Читаем Том 3. Очерки и рассказы 1888-1895 полностью

— Барышня ученая… умная… Дай бог ей ученье хорошо кончить… хорошего мужа найти…

— Не всё, значит, знаете?

— Что Давыдка? У Давыдки свет закрытый… Давыдка знает свое дело, покамест его за ноги не потащат на кладбище…

В то время, когда так легко и весело искусный Давыдка достигал цели, почти ничего не спустив с назначенной ценььи оставив дам в приятном убеждении, что хоть дорого, да хорошо будет, — Ицка совершенно не сумел удержать своей позиции.

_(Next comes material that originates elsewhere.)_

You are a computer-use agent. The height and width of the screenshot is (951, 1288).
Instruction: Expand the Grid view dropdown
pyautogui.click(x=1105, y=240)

Он решительно не мог противиться натиску грозно собиравшихся бровей пристава. Он соображал, что если помириться на цене, предложенной приставом, то, за вычетом приклада и подкладки, ему почти ничего не остается за труд. Собравшись с духом, он уже собирался развести руками и сказать убежденно: «Никак невозможно», — как вдруг гимназист, глядя на его растерянную фигуру и вспоминая постоянные неудачи Ицки фасонисто сшить, тоскливо проговорил:

— Опять испортит все.

Это замечание повергло Ицку в такой страх, что отберут уже находившуюся в руках работу, что он, забыв все расчеты, тоскливо проговорил: «Ей-богу же, паны-чику, не испорчу», и поспешно согласился на цену пристава.

Но даже и эта бледная попытка успокоить возымела свое действие: мечты гимназиста окрылились, и пред ним весело засверкал предстоящий праздник, а на нем— он в своем нарядном костюме.

Когда портные ушли, напутствуемые строжайшим внушением не опоздать к назначенному сроку, пристав, барабаня пальцами по столу, проговорил, обращаясь к жене:

— Черт их знает! Только жид может так дешево работать! Как они умудряются…

Пристав поднял плечи, опустил их назад, встал и, вздохнув, отправился к себе.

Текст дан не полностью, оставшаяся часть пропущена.